* _Instructions to follow_
The full set of lines below has to be written out again exactly.

*** Given records ***

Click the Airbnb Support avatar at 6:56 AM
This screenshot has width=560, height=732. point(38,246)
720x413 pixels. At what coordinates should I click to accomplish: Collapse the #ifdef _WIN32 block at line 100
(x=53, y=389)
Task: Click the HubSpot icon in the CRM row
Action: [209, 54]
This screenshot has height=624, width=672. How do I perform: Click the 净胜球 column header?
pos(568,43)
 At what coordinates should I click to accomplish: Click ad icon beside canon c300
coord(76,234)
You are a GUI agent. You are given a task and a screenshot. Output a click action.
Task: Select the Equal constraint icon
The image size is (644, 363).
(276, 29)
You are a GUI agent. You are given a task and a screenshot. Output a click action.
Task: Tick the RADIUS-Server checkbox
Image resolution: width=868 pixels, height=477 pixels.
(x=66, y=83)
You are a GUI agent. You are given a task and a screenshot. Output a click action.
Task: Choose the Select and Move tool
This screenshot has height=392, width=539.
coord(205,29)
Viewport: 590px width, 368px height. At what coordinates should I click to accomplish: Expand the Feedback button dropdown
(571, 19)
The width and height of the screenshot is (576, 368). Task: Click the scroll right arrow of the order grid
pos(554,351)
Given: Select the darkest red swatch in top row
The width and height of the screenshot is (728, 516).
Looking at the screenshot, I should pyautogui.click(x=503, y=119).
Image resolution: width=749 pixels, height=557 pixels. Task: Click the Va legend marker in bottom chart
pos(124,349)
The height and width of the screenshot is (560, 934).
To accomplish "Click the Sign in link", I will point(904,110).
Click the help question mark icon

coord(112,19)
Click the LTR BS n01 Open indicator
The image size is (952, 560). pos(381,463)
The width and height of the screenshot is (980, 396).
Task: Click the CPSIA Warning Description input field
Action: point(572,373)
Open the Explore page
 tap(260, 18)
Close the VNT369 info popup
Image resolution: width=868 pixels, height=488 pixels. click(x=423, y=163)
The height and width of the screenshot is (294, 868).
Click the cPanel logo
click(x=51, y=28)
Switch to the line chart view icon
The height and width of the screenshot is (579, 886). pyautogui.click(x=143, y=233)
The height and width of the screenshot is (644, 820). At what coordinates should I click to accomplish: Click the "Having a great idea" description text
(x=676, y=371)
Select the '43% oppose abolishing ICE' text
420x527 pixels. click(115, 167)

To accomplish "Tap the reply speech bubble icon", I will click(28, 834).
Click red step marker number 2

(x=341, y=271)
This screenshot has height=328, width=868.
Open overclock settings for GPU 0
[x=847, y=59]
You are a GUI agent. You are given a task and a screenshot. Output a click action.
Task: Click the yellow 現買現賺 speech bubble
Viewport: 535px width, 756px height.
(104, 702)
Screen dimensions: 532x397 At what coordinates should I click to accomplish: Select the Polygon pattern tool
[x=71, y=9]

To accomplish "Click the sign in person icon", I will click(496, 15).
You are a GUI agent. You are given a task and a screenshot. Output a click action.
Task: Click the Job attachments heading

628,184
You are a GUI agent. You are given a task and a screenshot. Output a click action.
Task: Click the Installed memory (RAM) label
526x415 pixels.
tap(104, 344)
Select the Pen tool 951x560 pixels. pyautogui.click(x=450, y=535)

*** End of Given records ***

* _Answer to this task_
Click the Airbnb Support avatar at 6:56 AM
This screenshot has width=560, height=732. point(38,246)
720x413 pixels. At what coordinates should I click to accomplish: Collapse the #ifdef _WIN32 block at line 100
(x=53, y=389)
Task: Click the HubSpot icon in the CRM row
Action: [209, 54]
This screenshot has height=624, width=672. How do I perform: Click the 净胜球 column header?
pos(568,43)
 At what coordinates should I click to accomplish: Click ad icon beside canon c300
coord(76,234)
You are a GUI agent. You are given a task and a screenshot. Output a click action.
Task: Select the Equal constraint icon
The image size is (644, 363).
(276, 29)
You are a GUI agent. You are given a task and a screenshot. Output a click action.
Task: Tick the RADIUS-Server checkbox
Image resolution: width=868 pixels, height=477 pixels.
(x=66, y=83)
You are a GUI agent. You are given a task and a screenshot. Output a click action.
Task: Choose the Select and Move tool
This screenshot has height=392, width=539.
coord(205,29)
Viewport: 590px width, 368px height. At what coordinates should I click to accomplish: Expand the Feedback button dropdown
(571, 19)
The width and height of the screenshot is (576, 368). Task: Click the scroll right arrow of the order grid
pos(554,351)
Given: Select the darkest red swatch in top row
The width and height of the screenshot is (728, 516).
Looking at the screenshot, I should pyautogui.click(x=503, y=119).
Image resolution: width=749 pixels, height=557 pixels. Task: Click the Va legend marker in bottom chart
pos(124,349)
The height and width of the screenshot is (560, 934).
To accomplish "Click the Sign in link", I will point(904,110).
Click the help question mark icon

coord(112,19)
Click the LTR BS n01 Open indicator
The image size is (952, 560). pos(381,463)
The width and height of the screenshot is (980, 396).
Task: Click the CPSIA Warning Description input field
Action: point(572,373)
Open the Explore page
 tap(260, 18)
Close the VNT369 info popup
Image resolution: width=868 pixels, height=488 pixels. click(x=423, y=163)
The height and width of the screenshot is (294, 868).
Click the cPanel logo
click(x=51, y=28)
Switch to the line chart view icon
The height and width of the screenshot is (579, 886). pyautogui.click(x=143, y=233)
The height and width of the screenshot is (644, 820). At what coordinates should I click to accomplish: Click the "Having a great idea" description text
(x=676, y=371)
Select the '43% oppose abolishing ICE' text
420x527 pixels. click(115, 167)

To accomplish "Tap the reply speech bubble icon", I will click(28, 834).
Click red step marker number 2

(x=341, y=271)
This screenshot has height=328, width=868.
Open overclock settings for GPU 0
[x=847, y=59]
You are a GUI agent. You are given a task and a screenshot. Output a click action.
Task: Click the yellow 現買現賺 speech bubble
Viewport: 535px width, 756px height.
(104, 702)
Screen dimensions: 532x397 At what coordinates should I click to accomplish: Select the Polygon pattern tool
[x=71, y=9]

To accomplish "Click the sign in person icon", I will click(496, 15).
You are a GUI agent. You are given a task and a screenshot. Output a click action.
Task: Click the Job attachments heading

628,184
You are a GUI agent. You are given a task and a screenshot. Output a click action.
Task: Click the Installed memory (RAM) label
526x415 pixels.
tap(104, 344)
Select the Pen tool 951x560 pixels. pyautogui.click(x=450, y=535)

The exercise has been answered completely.